* DOCUMENT SEGMENT *
"""

Proceed to the more advanced topics of MHC proteins and naive B cells. What role do MHC proteins play in the immune response, and why do naive B cells require inspection by helper T cells before triggering an immune response?

Answer 62

MHC Proteins: cell surface proteins responsible for presenting antigens to T-cells-- Found on dendritic cells, macrophages, and B cells Act as a communication tool to show immune system what is happening inside the cells, so that infected cells can be eliminated Naive B cells: have not encountered their specific antigen, require inspection from helper T cells to trigger immune response, known as T-cell dependent activation of b cells

Question 63

Delve into the role of helper T cells in the adaptive immune response. How do they contribute to activating and regulating other immune cells, such as cytotoxic T cells and B cells?

"""

[Stored items]
"""

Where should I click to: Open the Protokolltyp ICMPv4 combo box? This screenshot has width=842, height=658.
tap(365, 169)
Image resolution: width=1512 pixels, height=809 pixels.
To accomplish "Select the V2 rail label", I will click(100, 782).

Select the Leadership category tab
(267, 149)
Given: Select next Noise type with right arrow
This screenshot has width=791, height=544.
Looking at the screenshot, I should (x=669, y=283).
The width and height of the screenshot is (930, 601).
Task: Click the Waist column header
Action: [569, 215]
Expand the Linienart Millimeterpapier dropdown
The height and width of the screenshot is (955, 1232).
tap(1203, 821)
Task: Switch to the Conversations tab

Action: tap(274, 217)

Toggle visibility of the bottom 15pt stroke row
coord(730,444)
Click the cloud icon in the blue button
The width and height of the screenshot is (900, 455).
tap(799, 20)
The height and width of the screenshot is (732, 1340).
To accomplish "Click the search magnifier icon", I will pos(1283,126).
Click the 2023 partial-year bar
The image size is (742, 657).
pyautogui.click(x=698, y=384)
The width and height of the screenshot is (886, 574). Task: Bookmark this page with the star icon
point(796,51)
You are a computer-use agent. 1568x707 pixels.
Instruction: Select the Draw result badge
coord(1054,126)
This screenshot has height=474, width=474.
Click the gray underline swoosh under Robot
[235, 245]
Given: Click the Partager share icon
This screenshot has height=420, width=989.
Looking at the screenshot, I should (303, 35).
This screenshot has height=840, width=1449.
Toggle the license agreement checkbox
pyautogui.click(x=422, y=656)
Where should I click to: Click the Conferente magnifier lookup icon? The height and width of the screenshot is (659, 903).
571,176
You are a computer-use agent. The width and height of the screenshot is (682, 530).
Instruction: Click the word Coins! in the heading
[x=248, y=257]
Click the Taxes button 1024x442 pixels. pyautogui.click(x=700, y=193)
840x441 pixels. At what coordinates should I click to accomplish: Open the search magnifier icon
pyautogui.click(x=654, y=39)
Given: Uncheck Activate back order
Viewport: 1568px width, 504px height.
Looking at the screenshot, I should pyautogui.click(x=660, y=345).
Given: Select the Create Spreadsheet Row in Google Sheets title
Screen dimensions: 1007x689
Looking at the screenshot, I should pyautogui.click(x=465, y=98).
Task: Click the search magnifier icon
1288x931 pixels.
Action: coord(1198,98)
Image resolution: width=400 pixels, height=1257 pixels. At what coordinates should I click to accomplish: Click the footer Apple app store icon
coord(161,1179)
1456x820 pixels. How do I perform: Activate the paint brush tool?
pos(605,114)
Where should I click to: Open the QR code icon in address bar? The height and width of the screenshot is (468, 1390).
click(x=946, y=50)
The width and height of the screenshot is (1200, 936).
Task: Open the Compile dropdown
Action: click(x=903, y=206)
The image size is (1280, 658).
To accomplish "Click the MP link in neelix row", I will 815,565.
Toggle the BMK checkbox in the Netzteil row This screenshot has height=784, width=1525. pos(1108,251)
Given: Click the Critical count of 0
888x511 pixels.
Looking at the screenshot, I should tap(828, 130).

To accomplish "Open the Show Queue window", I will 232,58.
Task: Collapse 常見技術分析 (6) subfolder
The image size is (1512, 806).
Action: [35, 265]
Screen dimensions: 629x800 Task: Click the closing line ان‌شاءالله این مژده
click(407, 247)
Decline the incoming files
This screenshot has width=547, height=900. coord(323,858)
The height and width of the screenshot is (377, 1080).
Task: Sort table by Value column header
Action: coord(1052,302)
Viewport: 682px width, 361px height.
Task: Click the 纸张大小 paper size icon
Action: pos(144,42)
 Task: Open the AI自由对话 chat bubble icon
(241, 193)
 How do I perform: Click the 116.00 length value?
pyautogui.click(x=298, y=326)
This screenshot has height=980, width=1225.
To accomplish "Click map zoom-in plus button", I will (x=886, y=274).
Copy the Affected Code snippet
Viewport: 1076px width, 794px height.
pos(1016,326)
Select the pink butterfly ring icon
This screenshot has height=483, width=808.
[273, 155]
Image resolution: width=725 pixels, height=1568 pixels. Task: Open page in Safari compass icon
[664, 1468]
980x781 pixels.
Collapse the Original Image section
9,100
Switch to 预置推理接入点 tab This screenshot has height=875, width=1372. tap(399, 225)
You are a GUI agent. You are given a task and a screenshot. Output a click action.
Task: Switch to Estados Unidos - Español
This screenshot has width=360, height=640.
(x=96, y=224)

"""

* INSTRUCTIONS TO FOLLOW *
Please name the cells that the immune-response notes above list as carrying MHC proteins.

* RESPONSE FOR THIS EXERCISE *
Dendritic cells, macrophages, and B cells.